An interesting take on going local, not to abolish globalization but to reduce its space, sees Derber use the term “glocalism,” favouring local economies wherever possible and reserving global production only for those areas where local production cannot work.
Derber is impressed by much that Obama has said about climate change and much that he has set in place. He particularly welcomes the respect he has accorded to science and scientists who understand the reality of global warming.
But it would be a mistake to think he won’t need a big push from social movements. Derber himself is a lifelong social activist. He considers that today’s social and environmental movements are the best last hope for solving global warming on the urgent time scale required.
It has always been social movements which have awakened America to urgent systemic crises such as slavery, women’s disenfranchisement, or the capitalist exploitation of workers. Derber discusses the ways in which movements can face up to the existential truth of the emergency of climate change and take swift radical action to mobilize the largest number of people including the president.
Derber is a lively writer. He has a go at a short Greek drama in the course of his book, with the Oracle reminding foolish people that time is running out.
He also provides the text of several fireside chats for Obama to have with the American people, in the fashion of Franklin Roosevelt. In an engaging short personal account he answers any who wonder whether he walks his talk — a mixed case, he reports, not a couch potato but not a hero-activist either. His talk made good sense to me, whether he walks it assiduously or not.

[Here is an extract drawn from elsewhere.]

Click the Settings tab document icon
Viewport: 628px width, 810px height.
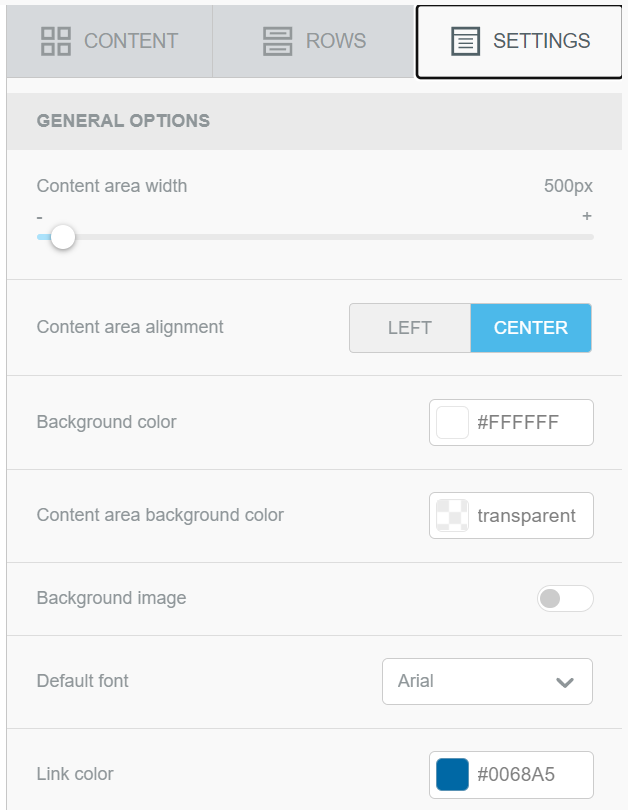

Article by Bryan Walker apearing courtesy Celsias.
2 comments
Trenchant and effective review, Bryan.
I think Derber makes a good case overall, though I add this caveat to balance his argument: in my experience, conservatives really do have too much faith in the market. But liberals generally have too little.
I don’t predict a green “revolution” but a green “evolution”: slower, less dramatic, more incremental, but more pragmatic and ultimately more effective, somewhere between extremes.